Liebe Ida! Wir haben die Absicht Haartuch zum Überziehen des grünen Canapees und 12 Stühlen von hier mitzubringen; müssen aber, da es viererley Breiten dieses Zeugs giebt, genau, die Länge, Tiefe und Breite des Kanapees, der Polster und der Stühle wissen.8 Sey daher so gut und miß alles genau mit Faden, wickle diesen in Papier und schreib die Bedeutung darauf und schick uns dieß baldmöglichst nach Nenndorf.
Herzliche Grüße an Wolff und alle.

Autor(en): Spohr, Dorette
Spohr, Louis
Adressat(en): Wolff, Ida
Erwähnte Personen: Bauer, Johann Heinrich Balthasar
Scheidler, Wilhelmine
Spohr, Carl Heinrich
Spohr, Ernestine
Erwähnte Kompositionen:
Erwähnte Orte: Hannover
Nenndorf
Erwähnte Institutionen:
Zitierlink: www.spohr-briefe.de/briefe-einzelansicht?m=1832061500

Spohr



Wolffs Antwortbrief ist derzeit verschollen.

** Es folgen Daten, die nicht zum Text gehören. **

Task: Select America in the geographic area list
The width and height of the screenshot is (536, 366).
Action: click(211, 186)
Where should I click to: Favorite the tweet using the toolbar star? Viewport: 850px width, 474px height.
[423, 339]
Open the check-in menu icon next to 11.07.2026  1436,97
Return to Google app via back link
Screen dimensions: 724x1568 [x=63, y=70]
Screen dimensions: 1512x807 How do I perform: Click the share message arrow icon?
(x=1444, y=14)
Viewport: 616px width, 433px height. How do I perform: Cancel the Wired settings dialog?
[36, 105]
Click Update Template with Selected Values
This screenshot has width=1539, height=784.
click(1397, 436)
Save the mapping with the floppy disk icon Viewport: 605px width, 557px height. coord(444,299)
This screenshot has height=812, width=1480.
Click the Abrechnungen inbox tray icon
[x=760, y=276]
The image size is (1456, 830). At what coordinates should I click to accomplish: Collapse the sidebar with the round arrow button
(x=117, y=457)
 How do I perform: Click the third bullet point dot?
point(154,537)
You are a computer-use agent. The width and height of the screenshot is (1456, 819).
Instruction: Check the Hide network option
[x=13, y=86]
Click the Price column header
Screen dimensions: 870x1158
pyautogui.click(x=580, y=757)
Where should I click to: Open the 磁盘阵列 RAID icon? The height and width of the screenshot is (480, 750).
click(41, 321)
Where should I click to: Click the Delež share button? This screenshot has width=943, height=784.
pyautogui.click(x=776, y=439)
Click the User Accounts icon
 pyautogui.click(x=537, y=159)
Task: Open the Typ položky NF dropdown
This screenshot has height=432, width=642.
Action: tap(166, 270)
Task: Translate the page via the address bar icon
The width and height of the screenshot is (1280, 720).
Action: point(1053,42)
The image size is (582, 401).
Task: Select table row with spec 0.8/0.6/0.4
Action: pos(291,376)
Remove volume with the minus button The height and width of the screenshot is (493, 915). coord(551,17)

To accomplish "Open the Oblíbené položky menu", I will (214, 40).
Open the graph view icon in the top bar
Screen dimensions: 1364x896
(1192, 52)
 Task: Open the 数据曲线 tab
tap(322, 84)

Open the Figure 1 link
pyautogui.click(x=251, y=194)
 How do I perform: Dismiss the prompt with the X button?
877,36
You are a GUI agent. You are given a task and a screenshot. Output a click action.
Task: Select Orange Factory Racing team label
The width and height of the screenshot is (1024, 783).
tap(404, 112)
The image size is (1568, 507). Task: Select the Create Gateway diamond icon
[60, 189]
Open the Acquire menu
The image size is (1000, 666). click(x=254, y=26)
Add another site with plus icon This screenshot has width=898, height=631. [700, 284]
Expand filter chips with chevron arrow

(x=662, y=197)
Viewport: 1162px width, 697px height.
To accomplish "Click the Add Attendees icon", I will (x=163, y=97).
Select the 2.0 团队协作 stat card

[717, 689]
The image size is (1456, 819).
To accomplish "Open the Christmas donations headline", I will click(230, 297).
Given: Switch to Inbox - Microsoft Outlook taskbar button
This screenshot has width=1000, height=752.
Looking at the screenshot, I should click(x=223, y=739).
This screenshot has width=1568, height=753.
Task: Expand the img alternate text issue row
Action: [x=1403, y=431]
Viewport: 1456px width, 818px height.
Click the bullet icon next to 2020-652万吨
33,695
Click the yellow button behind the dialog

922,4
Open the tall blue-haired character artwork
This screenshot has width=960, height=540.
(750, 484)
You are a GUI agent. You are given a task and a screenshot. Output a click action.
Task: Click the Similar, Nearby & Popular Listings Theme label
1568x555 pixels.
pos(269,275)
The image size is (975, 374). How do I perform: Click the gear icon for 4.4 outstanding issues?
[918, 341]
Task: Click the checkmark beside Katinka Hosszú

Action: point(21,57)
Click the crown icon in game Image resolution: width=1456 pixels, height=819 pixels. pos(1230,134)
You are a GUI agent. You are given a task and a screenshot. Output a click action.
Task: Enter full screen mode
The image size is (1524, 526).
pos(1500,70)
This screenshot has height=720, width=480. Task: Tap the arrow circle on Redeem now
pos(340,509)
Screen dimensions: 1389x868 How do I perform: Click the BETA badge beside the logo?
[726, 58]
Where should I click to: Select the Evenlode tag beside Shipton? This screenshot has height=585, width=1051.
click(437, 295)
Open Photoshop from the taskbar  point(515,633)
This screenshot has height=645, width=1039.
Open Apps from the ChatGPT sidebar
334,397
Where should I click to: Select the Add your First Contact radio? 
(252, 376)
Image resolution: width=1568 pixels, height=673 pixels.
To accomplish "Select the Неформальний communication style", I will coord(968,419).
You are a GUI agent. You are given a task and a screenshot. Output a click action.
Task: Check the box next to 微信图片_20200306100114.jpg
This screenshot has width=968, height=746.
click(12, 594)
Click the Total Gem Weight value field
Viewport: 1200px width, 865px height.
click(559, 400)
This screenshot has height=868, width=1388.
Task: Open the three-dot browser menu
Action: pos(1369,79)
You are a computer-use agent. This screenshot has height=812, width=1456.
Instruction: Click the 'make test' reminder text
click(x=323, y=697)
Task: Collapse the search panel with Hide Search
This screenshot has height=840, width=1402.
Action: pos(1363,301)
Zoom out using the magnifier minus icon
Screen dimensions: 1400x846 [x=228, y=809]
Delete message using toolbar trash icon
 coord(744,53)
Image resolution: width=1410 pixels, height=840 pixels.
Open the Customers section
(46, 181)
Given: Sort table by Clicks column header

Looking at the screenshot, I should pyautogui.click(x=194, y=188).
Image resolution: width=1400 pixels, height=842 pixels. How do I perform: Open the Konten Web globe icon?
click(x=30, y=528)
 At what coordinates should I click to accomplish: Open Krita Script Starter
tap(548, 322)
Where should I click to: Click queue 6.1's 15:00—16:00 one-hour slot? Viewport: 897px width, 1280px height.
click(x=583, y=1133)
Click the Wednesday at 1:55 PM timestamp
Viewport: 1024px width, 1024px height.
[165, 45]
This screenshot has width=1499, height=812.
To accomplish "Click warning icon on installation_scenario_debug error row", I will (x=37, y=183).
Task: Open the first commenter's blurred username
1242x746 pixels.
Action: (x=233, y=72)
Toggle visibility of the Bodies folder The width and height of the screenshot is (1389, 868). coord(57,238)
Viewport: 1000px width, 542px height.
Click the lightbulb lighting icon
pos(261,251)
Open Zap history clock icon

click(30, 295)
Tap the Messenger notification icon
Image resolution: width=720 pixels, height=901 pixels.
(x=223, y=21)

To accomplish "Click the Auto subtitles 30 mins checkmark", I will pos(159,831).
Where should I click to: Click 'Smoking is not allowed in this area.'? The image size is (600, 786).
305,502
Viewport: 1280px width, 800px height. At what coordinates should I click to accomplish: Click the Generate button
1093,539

[1] Waterloo-Säule; bei der später erwähnten Statue handelt es sich um die Viktoria-Figur auf der Säule.

[2] Carl Heinrich Spohr.

[3] Ernestine Spohr.

[4] Vermutlich Geburtstag des Kasseler Arzts Johann Heinrich Balthasar Bauer.

[5] Textverlust durch Ausschnitt der rechten oberen Ecke der Seite.

[6] Dorette Spohrs Schwester Wilhelmine Scheidler, die im Spohrschen Haushalt lebte.

[7] Emilie Zahn, geb. Spohr.

[8] Vgl. Louis Spohr an Bernhard Hausmann, 10.07.1832 und folgende Briefe.

Kommentar und Verschlagwortung, soweit in den Anmerkungen nicht anders angegeben: Karl Traugott Goldbach (13.10.2021).